命运的玩笑在1796年悄然降临。二十六岁的贝多芬开始被持续的耳鸣困扰,听力如同沙漏中的流沙,不可逆转地消逝。对于一个正值创作巅峰、以声音为生命的音乐家而言,这无疑是毁灭性的宣判。他陷入深深的绝望与羞耻,在1802年写下的《海利根施塔特遗嘱》中,字字泣血:“你们认为我恶毒、顽固、愤世嫉俗,又何曾知道,我六年来承受着怎样无望的煎熬!”就在这纸近乎绝笔的哀鸣中,倔强的火种并未熄灭——“是艺术,仅仅是艺术留住了我。在我尚未完成全部使命之前,我觉得不能离开这个世界。”

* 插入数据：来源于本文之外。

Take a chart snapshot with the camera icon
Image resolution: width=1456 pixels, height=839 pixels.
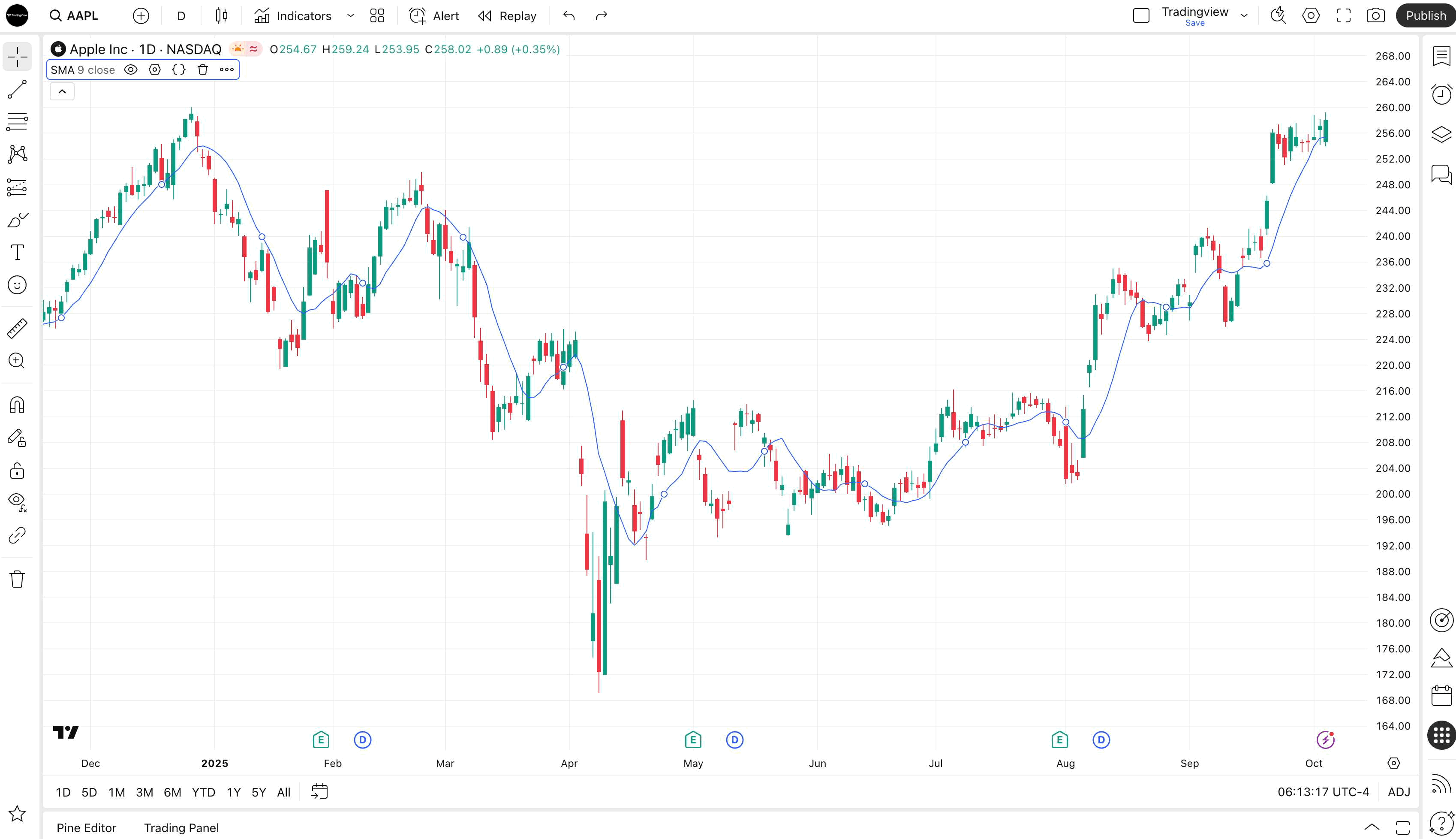1375,15
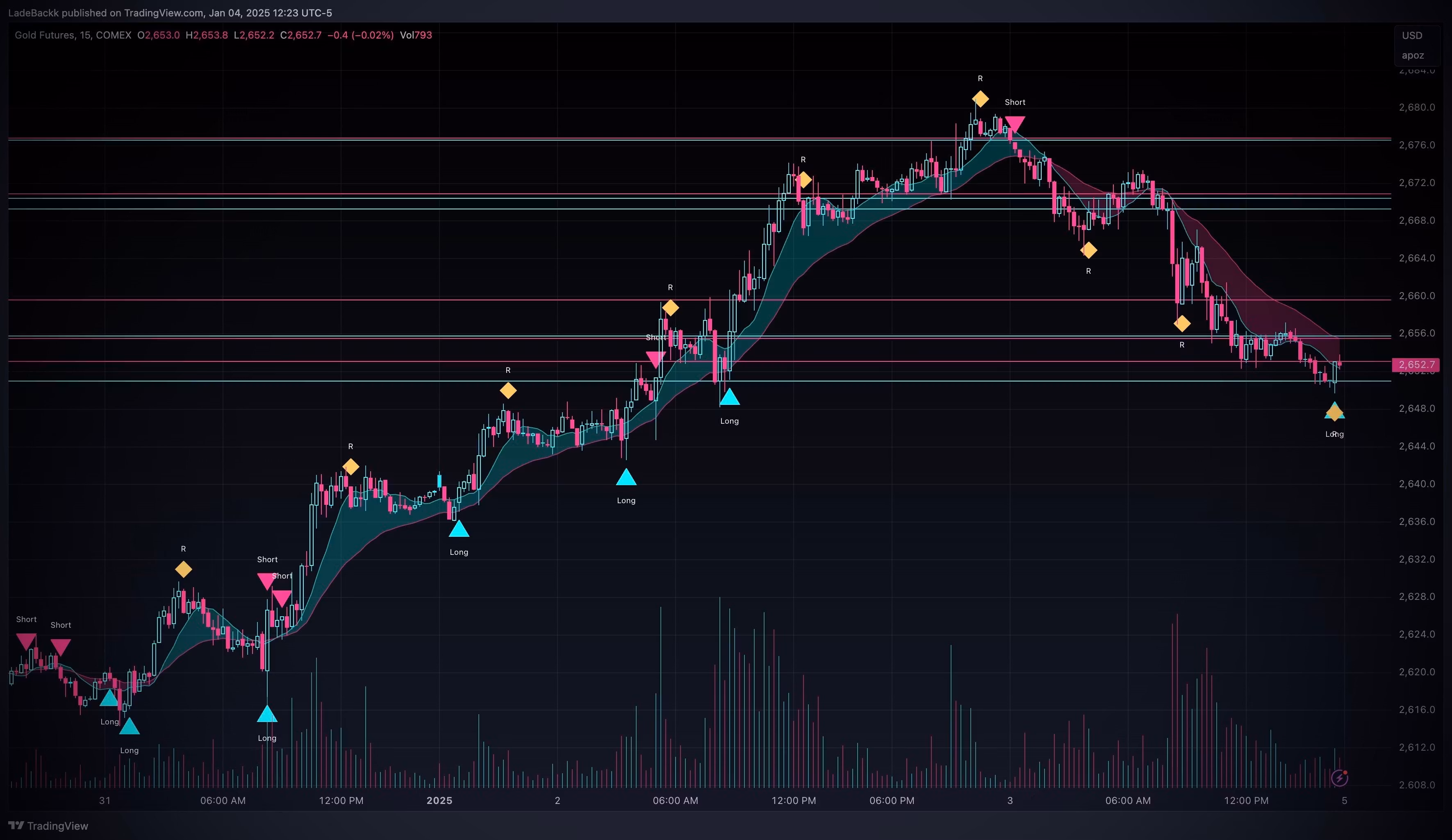1452x840 pixels.
Task: Open the USD currency selector
Action: [1412, 36]
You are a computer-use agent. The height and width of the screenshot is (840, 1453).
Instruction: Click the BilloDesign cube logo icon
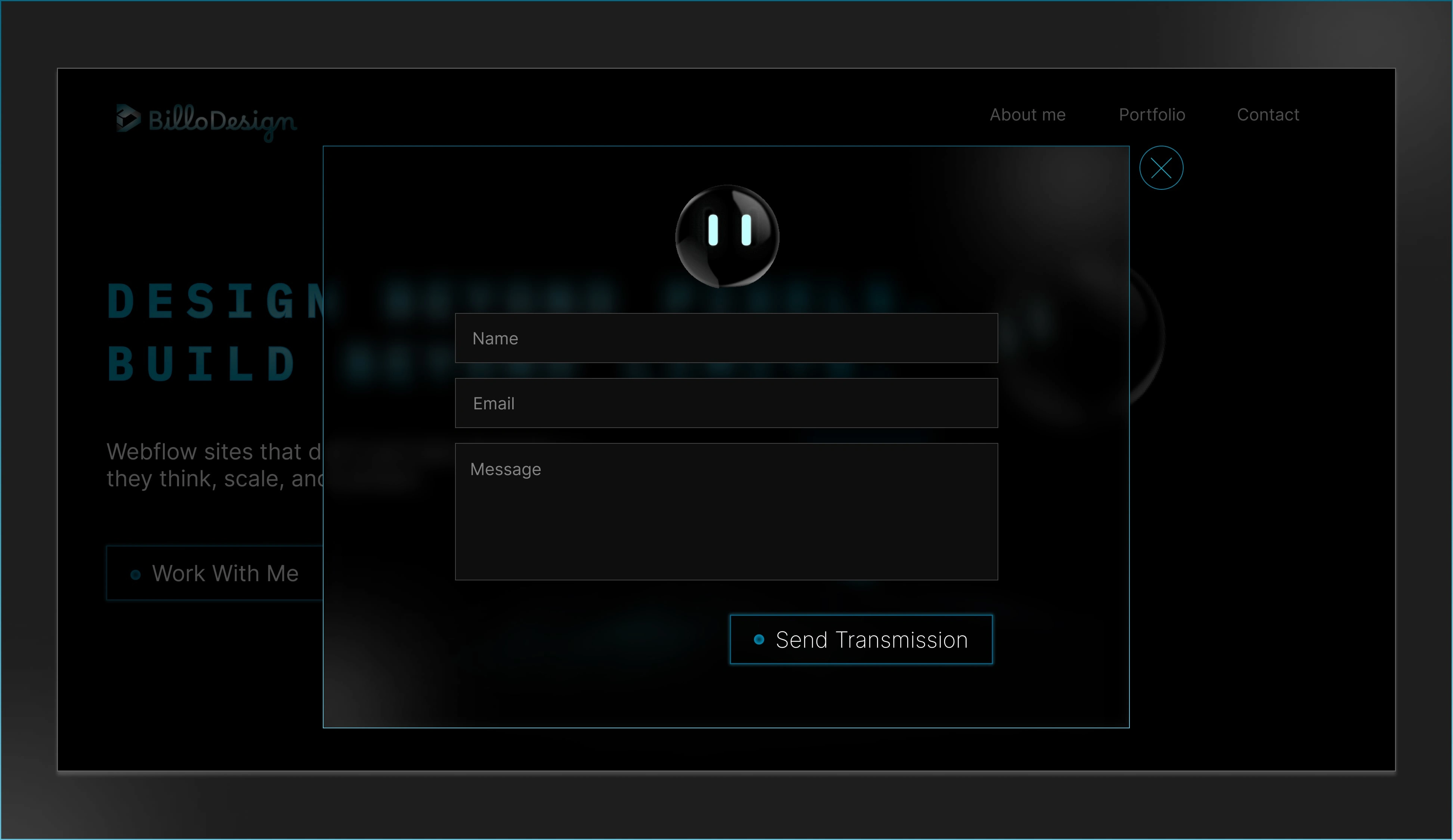tap(128, 120)
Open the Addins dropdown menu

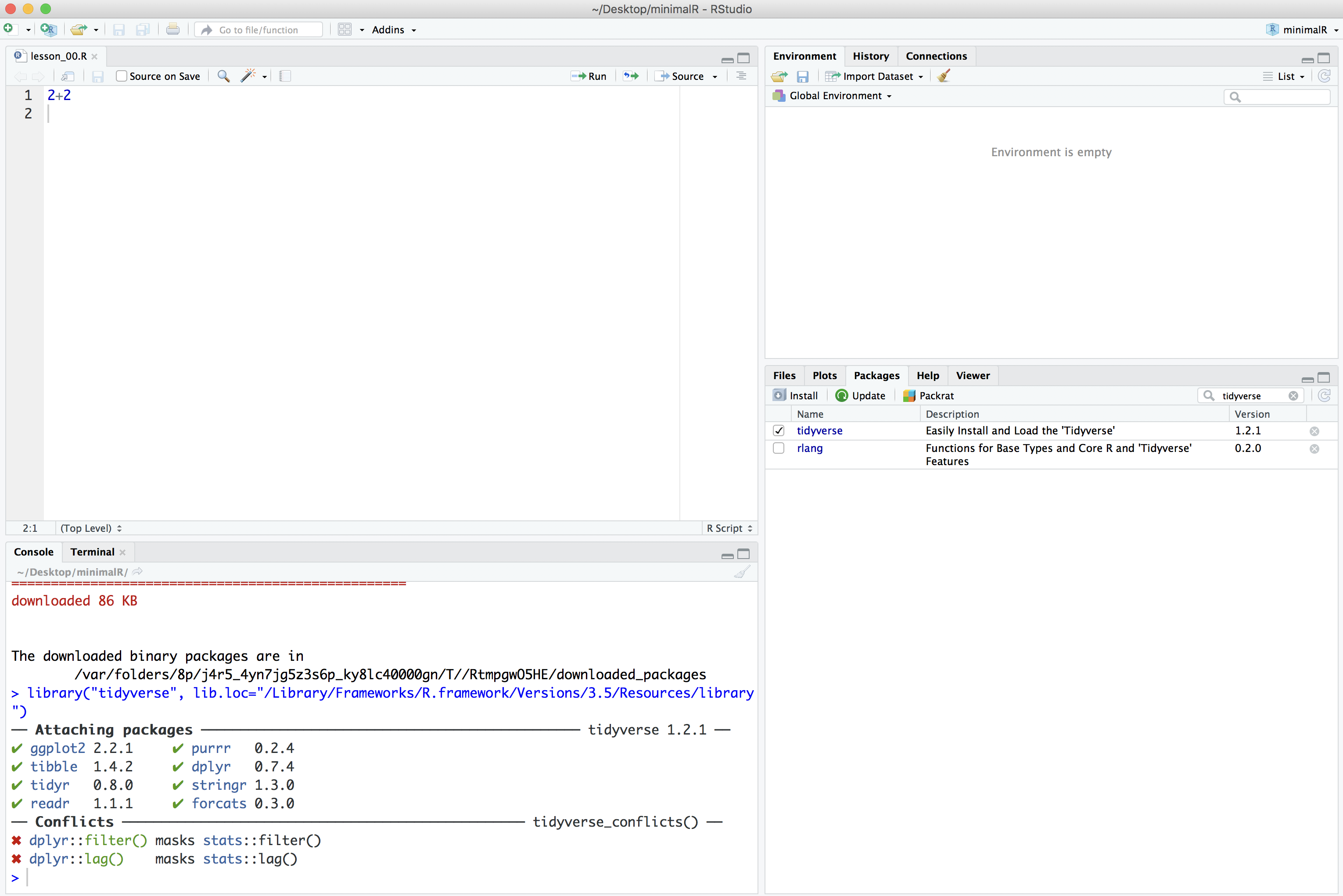393,30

正是这份对艺术的使命,让他将个人的悲苦淬炼成创作的烈焰。听力越衰退,他内心的音乐宇宙却越浩瀚、越狂暴。他不再需要取悦贵族沙龙灵敏的耳朵,而是完全听从内心风暴的召唤。于是,我们听到了《第三交响曲“英雄”》中排山倒海的革命气概,那是对拿破仑亦是对人类不屈精神的礼赞;听到了《第五交响曲“命运”》开头那著名的“叩门声”,正是他与残酷命运正面搏击、并最终将其踩在脚下的战歌;更在完全失聪后,诞生了《第九交响曲“合唱”》,当终乐章《欢乐颂》恢弘的人声与乐声交织喷薄而出时,指挥台下背对观众的他,听不见山呼海啸的掌声,却用心灵为全人类谱写了“亿万人民团结起来”的永恒理想。他晚期的弦乐四重奏,更是深入哲学与神性的疆域,在绝对的寂静中构建出无比复杂精妙的声音建筑。
贝多芬的人生,是一部“人定胜天”最悲怆也最辉煌的注脚。他失去了聆听世界的通道,却因此打通了直达宇宙核心的听觉。他用残破的躯体,证明了精神可以何等强健;用无声的世界,孕育了最震耳欲聋的乐章。他的音乐,早已超越旋律与技巧,成为苦难中奋起、黑暗里寻光、以个人意志对抗无情命运的力量象征。那被扼住的命运琴弦,最终因他双手的紧握与拨弄,迸发出了穿越时空、永恒轰鸣的巨响,至今仍在每一个身处逆境的心灵中,激荡着不屈的回声。